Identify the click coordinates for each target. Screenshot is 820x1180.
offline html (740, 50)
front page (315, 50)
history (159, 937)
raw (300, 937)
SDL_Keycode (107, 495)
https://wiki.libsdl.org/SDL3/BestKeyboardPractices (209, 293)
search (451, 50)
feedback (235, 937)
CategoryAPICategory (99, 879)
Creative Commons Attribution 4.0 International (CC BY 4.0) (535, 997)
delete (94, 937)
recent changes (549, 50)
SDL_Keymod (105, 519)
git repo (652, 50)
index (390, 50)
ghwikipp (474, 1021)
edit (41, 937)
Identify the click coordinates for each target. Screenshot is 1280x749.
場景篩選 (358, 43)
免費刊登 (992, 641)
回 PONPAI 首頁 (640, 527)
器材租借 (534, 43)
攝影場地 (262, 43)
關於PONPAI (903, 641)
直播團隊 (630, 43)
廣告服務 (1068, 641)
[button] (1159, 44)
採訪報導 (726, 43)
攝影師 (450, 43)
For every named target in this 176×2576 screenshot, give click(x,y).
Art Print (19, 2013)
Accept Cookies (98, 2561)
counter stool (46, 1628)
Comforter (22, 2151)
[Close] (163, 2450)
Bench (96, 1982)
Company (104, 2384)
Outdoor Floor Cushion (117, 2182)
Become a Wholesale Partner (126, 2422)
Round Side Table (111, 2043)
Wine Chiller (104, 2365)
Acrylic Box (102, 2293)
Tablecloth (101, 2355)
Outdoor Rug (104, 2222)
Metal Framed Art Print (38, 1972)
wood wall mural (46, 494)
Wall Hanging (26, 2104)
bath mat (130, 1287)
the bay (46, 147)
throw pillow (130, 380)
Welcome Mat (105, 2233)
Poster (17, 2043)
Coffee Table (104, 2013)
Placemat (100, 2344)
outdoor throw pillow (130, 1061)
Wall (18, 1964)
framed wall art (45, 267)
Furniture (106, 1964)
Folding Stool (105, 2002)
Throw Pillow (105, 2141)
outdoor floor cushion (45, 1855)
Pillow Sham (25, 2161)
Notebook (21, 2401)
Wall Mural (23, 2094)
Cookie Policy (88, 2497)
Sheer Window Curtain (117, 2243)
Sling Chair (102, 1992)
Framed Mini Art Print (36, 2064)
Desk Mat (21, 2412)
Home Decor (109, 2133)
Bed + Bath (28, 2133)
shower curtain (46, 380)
_____
For every line in the listing above that contains "click", copy that line.

Exercise solution -
Identify the click coordinates for each target. Screenshot is 820x1180.
Identify the click coordinates for each target. Screenshot is 1280x749.
For every named target in this 176×2576 screenshot, give click(x,y).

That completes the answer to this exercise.